* What to work on
Return every line of the listing, exactly as it reads.

* Supplied entries

****************************************

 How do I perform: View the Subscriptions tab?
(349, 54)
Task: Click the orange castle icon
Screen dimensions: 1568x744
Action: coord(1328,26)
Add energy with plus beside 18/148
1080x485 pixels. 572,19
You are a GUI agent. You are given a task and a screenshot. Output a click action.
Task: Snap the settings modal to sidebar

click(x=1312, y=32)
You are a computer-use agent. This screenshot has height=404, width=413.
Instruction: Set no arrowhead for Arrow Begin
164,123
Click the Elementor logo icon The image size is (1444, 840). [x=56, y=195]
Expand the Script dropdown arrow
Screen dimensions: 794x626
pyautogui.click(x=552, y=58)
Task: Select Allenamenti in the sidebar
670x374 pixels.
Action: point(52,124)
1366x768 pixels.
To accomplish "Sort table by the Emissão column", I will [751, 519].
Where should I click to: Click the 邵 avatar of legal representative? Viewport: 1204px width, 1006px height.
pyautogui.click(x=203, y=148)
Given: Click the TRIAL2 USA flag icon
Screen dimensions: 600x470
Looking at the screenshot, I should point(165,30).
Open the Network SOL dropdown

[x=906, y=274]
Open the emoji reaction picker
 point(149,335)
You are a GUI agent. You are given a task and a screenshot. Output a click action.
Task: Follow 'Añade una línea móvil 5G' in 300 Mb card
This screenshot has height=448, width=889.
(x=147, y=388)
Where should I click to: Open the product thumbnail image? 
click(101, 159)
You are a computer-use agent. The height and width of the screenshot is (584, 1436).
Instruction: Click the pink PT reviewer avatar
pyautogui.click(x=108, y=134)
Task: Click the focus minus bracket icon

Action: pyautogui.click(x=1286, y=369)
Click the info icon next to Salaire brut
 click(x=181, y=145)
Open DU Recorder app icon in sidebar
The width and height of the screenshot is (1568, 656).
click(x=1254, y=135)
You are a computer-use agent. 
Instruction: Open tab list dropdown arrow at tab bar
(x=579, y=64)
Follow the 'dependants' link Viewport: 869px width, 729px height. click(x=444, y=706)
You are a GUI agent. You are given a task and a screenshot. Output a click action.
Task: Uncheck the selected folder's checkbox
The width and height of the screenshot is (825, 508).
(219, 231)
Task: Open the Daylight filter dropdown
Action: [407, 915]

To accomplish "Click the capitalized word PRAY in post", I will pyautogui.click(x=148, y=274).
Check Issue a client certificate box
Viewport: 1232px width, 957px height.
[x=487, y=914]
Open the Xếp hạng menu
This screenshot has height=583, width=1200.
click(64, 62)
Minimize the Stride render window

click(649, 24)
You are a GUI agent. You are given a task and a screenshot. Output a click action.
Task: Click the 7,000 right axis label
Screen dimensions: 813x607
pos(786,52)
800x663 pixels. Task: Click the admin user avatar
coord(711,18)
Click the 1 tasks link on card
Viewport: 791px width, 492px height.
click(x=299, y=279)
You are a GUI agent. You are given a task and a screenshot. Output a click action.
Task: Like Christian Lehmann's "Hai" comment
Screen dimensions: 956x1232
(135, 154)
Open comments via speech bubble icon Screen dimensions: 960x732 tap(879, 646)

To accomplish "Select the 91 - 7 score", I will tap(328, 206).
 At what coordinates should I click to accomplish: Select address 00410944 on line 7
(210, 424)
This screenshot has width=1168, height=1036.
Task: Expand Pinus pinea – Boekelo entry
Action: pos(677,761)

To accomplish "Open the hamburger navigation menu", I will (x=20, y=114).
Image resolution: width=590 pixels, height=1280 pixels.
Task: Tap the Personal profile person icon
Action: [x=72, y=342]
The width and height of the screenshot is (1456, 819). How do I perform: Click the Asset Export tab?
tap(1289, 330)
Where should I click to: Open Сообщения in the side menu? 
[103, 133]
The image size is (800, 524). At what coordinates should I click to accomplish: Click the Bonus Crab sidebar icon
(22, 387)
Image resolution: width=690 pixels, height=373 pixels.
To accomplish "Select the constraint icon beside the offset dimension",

****************************************

* Answer below
 How do I perform: View the Subscriptions tab?
(349, 54)
Task: Click the orange castle icon
Screen dimensions: 1568x744
Action: coord(1328,26)
Add energy with plus beside 18/148
1080x485 pixels. 572,19
You are a GUI agent. You are given a task and a screenshot. Output a click action.
Task: Snap the settings modal to sidebar

click(x=1312, y=32)
You are a computer-use agent. This screenshot has height=404, width=413.
Instruction: Set no arrowhead for Arrow Begin
164,123
Click the Elementor logo icon The image size is (1444, 840). [x=56, y=195]
Expand the Script dropdown arrow
Screen dimensions: 794x626
pyautogui.click(x=552, y=58)
Task: Select Allenamenti in the sidebar
670x374 pixels.
Action: point(52,124)
1366x768 pixels.
To accomplish "Sort table by the Emissão column", I will [751, 519].
Where should I click to: Click the 邵 avatar of legal representative? Viewport: 1204px width, 1006px height.
pyautogui.click(x=203, y=148)
Given: Click the TRIAL2 USA flag icon
Screen dimensions: 600x470
Looking at the screenshot, I should point(165,30).
Open the Network SOL dropdown

[x=906, y=274]
Open the emoji reaction picker
 point(149,335)
You are a GUI agent. You are given a task and a screenshot. Output a click action.
Task: Follow 'Añade una línea móvil 5G' in 300 Mb card
This screenshot has height=448, width=889.
(x=147, y=388)
Where should I click to: Open the product thumbnail image? 
click(101, 159)
You are a computer-use agent. The height and width of the screenshot is (584, 1436).
Instruction: Click the pink PT reviewer avatar
pyautogui.click(x=108, y=134)
Task: Click the focus minus bracket icon

Action: pyautogui.click(x=1286, y=369)
Click the info icon next to Salaire brut
 click(x=181, y=145)
Open DU Recorder app icon in sidebar
The width and height of the screenshot is (1568, 656).
click(x=1254, y=135)
You are a computer-use agent. 
Instruction: Open tab list dropdown arrow at tab bar
(x=579, y=64)
Follow the 'dependants' link Viewport: 869px width, 729px height. click(x=444, y=706)
You are a GUI agent. You are given a task and a screenshot. Output a click action.
Task: Uncheck the selected folder's checkbox
The width and height of the screenshot is (825, 508).
(219, 231)
Task: Open the Daylight filter dropdown
Action: [407, 915]

To accomplish "Click the capitalized word PRAY in post", I will pyautogui.click(x=148, y=274).
Check Issue a client certificate box
Viewport: 1232px width, 957px height.
[x=487, y=914]
Open the Xếp hạng menu
This screenshot has height=583, width=1200.
click(64, 62)
Minimize the Stride render window

click(649, 24)
You are a GUI agent. You are given a task and a screenshot. Output a click action.
Task: Click the 7,000 right axis label
Screen dimensions: 813x607
pos(786,52)
800x663 pixels. Task: Click the admin user avatar
coord(711,18)
Click the 1 tasks link on card
Viewport: 791px width, 492px height.
click(x=299, y=279)
You are a GUI agent. You are given a task and a screenshot. Output a click action.
Task: Like Christian Lehmann's "Hai" comment
Screen dimensions: 956x1232
(135, 154)
Open comments via speech bubble icon Screen dimensions: 960x732 tap(879, 646)

To accomplish "Select the 91 - 7 score", I will tap(328, 206).
 At what coordinates should I click to accomplish: Select address 00410944 on line 7
(210, 424)
This screenshot has width=1168, height=1036.
Task: Expand Pinus pinea – Boekelo entry
Action: pos(677,761)

To accomplish "Open the hamburger navigation menu", I will (x=20, y=114).
Image resolution: width=590 pixels, height=1280 pixels.
Task: Tap the Personal profile person icon
Action: [x=72, y=342]
The width and height of the screenshot is (1456, 819). How do I perform: Click the Asset Export tab?
tap(1289, 330)
Where should I click to: Open Сообщения in the side menu? 
[103, 133]
The image size is (800, 524). At what coordinates should I click to accomplish: Click the Bonus Crab sidebar icon
(22, 387)
Image resolution: width=690 pixels, height=373 pixels.
To accomplish "Select the constraint icon beside the offset dimension",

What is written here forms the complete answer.